Lat $G$ be a locally compact group and $\mathcal{L}(G)$ its von Neumann algebra equipped with the Plancherel weight $\omega_G$.
If $G$ is discrete then $\omega_G$ is a finite trace.
Suppose that $\omega_G$ satisfies $\omega_G(1)<\infty$. Is $G$ discrete ?
I know I'm a bit late, but maybe someone will be interested in this question.

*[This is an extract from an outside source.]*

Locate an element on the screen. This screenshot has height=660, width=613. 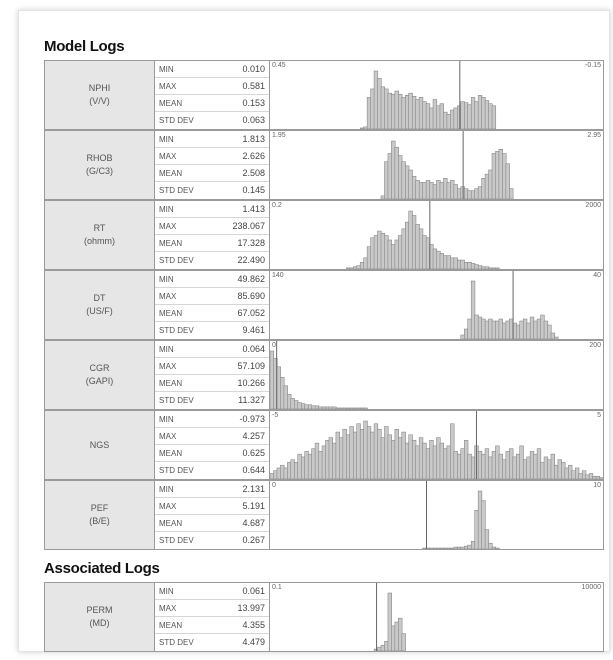
stat-value-min: 2.131 is located at coordinates (254, 489).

The answer is yes, here is an argument.
If $\omega_G(1)<+\infty$ then we can rescale it so that it is a normal state on $\mathcal{L}(G)$. Since $\mathcal{L}(G)\subseteq B(L^2(G))$ is represented in the standard way, there is a unit vector $\xi\in L^2(G)$ such that $\omega_G(x)=\langle \xi | x \xi \rangle$. Left invariance implies that $\omega_G(\lambda_g)=\delta_{g,e}$. Indeed, we have $\omega_G(\lambda_g)\lambda_g=(id\otimes \omega_G)\Delta(\lambda_g)=\omega_G(\lambda_g)1$ for all $g\in G$, where $\Delta$ is the comultiplication on $\mathcal{L}(G)$. Consequently $\langle \xi | \lambda_g \xi\rangle =\delta_{g,e}$. As the function $G\ni g \mapsto \langle \xi | \lambda_g \xi \rangle\in \mathbb{C}$ is continuous, set $A=\{g\in G\,|\,|1-\langle \xi|\lambda_g \xi\rangle|<1/2\}=\{e\}$ is open, hence $G$ is discrete.